• [Dataset entries]
BEGIN

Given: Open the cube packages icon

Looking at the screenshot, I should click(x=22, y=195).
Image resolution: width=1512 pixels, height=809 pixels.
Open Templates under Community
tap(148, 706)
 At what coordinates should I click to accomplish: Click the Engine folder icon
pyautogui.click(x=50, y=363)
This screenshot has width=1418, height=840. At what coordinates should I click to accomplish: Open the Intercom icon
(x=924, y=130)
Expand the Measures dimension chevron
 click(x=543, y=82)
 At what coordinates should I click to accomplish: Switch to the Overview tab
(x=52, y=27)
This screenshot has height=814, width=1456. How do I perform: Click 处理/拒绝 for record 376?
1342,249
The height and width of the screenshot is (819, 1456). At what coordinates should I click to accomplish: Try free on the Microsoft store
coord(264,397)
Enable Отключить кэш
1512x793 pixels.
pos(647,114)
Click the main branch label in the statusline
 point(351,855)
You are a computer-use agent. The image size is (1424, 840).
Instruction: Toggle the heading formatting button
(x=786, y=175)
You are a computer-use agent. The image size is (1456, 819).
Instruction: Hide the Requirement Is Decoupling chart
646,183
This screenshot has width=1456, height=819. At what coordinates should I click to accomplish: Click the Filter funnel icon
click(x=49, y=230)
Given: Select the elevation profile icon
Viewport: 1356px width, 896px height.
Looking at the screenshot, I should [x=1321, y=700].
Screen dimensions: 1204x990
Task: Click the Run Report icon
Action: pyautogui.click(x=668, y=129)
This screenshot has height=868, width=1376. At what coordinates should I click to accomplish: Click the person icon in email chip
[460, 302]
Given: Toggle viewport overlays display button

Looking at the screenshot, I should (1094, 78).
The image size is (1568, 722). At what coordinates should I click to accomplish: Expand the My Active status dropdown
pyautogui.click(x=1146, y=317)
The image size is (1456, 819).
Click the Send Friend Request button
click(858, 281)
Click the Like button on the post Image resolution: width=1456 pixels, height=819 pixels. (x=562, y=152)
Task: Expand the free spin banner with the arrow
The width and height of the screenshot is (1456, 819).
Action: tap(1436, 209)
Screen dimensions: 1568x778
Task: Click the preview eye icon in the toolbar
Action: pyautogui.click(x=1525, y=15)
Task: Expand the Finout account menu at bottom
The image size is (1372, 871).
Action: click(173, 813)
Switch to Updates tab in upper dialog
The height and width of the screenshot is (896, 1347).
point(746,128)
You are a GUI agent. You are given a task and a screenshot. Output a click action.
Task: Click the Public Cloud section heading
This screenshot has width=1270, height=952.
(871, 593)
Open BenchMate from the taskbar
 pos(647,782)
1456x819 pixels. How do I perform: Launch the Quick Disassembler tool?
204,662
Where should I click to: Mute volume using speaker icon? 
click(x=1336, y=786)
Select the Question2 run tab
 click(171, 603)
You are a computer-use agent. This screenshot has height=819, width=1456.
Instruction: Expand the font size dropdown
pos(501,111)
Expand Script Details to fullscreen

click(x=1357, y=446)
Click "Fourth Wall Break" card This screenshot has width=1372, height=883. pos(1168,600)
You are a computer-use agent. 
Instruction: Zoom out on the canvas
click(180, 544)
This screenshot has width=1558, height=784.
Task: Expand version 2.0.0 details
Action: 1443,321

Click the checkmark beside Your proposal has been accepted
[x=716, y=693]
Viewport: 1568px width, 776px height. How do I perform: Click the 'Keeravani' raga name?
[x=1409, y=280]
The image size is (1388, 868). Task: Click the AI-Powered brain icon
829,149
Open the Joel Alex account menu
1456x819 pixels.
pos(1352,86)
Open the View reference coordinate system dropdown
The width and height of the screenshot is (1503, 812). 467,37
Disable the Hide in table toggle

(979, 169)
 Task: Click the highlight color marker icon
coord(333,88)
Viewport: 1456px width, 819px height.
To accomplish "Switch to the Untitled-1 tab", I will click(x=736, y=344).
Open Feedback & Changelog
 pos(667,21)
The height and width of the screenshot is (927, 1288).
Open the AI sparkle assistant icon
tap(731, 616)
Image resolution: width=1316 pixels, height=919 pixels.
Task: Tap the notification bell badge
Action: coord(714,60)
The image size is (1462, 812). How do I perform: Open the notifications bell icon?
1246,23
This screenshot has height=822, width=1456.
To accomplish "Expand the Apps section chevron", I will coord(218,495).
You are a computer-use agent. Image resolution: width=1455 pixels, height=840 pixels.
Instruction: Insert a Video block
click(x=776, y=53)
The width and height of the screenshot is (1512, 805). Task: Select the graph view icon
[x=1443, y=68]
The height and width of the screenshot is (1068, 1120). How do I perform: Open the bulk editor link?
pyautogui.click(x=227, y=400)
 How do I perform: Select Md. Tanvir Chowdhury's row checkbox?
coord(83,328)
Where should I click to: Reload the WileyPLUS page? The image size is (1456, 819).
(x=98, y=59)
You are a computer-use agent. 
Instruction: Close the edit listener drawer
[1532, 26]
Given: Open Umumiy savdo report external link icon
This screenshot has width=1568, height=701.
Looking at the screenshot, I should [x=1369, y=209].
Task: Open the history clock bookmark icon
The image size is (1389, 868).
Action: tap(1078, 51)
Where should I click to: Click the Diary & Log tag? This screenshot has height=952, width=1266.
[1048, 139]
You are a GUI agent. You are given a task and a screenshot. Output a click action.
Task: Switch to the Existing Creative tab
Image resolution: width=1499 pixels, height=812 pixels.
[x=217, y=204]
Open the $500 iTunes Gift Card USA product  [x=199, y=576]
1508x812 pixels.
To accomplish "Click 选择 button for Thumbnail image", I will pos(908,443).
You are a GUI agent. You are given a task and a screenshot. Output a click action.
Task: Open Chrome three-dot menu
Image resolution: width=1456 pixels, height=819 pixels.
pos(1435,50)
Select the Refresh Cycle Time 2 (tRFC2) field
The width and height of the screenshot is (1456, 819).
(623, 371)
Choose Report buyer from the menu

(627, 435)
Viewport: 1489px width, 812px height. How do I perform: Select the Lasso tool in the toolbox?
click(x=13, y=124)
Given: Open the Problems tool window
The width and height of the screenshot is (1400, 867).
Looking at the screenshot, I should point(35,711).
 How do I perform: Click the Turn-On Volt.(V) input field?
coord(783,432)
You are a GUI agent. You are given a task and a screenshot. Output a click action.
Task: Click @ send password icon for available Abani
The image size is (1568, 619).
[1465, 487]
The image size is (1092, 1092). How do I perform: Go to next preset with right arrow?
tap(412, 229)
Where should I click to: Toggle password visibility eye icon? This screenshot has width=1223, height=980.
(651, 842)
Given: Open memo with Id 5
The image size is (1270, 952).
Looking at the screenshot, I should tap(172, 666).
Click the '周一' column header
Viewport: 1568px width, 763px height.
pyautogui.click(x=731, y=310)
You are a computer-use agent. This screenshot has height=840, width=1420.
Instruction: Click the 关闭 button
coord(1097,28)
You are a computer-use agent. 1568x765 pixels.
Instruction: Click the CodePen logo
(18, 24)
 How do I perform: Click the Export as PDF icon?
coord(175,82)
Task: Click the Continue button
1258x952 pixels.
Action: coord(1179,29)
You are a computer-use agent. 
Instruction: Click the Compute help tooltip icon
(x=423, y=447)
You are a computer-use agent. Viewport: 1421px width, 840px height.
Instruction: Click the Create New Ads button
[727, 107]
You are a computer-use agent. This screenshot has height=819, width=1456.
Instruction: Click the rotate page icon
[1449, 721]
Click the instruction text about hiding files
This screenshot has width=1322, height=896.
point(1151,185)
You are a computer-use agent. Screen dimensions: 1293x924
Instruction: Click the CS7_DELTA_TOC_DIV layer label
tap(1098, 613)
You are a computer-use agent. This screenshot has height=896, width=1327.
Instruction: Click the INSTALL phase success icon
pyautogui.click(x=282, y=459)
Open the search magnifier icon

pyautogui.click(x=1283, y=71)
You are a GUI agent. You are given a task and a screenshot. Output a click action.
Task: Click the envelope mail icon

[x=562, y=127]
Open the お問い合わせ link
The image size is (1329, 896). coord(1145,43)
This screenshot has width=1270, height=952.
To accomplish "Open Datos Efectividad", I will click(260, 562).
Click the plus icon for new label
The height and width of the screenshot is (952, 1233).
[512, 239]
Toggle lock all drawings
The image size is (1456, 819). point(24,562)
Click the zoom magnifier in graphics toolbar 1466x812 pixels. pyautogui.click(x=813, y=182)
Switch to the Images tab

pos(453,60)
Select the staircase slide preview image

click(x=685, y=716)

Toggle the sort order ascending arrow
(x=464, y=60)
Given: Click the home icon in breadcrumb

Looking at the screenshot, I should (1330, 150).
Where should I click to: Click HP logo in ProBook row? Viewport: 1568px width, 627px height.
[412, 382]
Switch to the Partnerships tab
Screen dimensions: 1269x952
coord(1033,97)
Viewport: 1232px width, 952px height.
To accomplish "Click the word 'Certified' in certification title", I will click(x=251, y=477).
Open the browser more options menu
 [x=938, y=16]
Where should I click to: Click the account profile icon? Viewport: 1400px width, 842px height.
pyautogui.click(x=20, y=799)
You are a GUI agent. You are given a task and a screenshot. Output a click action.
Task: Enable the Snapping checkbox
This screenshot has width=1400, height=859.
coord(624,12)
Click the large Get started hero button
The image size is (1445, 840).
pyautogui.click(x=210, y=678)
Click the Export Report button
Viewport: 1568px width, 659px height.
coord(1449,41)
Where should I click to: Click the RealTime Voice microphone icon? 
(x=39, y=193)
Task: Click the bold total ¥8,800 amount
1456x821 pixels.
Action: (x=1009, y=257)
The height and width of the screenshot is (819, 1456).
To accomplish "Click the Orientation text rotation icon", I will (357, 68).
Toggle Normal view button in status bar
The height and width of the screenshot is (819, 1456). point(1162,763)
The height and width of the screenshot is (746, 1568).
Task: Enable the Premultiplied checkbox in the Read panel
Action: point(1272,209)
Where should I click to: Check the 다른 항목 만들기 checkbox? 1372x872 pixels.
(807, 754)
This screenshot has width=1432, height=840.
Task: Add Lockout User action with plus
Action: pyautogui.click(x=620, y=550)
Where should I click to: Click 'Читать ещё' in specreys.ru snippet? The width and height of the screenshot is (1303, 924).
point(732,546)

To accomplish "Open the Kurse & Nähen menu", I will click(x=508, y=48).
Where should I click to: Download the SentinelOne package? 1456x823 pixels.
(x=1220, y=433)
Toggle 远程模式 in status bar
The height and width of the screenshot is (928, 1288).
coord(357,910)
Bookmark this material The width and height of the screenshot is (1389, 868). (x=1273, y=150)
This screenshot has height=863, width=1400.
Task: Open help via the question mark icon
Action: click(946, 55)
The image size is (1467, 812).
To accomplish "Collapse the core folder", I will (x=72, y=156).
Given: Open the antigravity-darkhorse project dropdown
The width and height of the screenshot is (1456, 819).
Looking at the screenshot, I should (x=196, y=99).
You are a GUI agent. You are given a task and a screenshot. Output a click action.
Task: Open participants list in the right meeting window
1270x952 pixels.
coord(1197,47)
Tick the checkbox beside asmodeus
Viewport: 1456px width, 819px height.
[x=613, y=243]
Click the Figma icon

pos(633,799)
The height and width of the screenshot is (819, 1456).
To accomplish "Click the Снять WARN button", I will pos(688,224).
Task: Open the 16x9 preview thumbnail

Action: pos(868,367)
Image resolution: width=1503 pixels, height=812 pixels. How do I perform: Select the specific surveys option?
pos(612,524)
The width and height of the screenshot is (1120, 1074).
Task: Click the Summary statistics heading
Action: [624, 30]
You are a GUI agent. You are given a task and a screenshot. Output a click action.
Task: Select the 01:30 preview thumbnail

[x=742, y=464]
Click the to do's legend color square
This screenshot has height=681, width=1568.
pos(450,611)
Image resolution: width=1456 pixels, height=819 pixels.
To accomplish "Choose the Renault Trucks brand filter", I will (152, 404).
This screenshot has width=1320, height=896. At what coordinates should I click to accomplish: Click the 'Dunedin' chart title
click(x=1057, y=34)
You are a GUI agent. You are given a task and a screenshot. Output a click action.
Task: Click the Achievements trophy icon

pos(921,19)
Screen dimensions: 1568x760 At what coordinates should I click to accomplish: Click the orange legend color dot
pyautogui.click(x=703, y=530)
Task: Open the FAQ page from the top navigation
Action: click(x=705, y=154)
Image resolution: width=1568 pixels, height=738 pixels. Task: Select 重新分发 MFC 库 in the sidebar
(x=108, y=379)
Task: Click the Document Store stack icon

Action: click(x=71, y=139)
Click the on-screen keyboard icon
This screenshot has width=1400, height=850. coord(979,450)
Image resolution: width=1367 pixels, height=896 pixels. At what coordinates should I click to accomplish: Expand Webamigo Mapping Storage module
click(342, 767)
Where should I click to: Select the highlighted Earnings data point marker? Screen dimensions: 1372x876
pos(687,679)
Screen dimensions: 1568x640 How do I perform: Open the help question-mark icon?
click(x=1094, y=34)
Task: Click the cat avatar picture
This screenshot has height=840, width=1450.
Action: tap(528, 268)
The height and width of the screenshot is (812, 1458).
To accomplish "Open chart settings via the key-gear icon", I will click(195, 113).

END

• [TASK PROMPT] Set down, exactly as they appear above, all lines from the one that has "Task: Enable the Snapping checkbox" down to the one that has "Task: Click the bold total ¥8,800 amount", including those two and no others.

• [OUTPUT]
Task: Enable the Snapping checkbox
This screenshot has width=1400, height=859.
coord(624,12)
Click the large Get started hero button
The image size is (1445, 840).
pyautogui.click(x=210, y=678)
Click the Export Report button
Viewport: 1568px width, 659px height.
coord(1449,41)
Where should I click to: Click the RealTime Voice microphone icon? 
(x=39, y=193)
Task: Click the bold total ¥8,800 amount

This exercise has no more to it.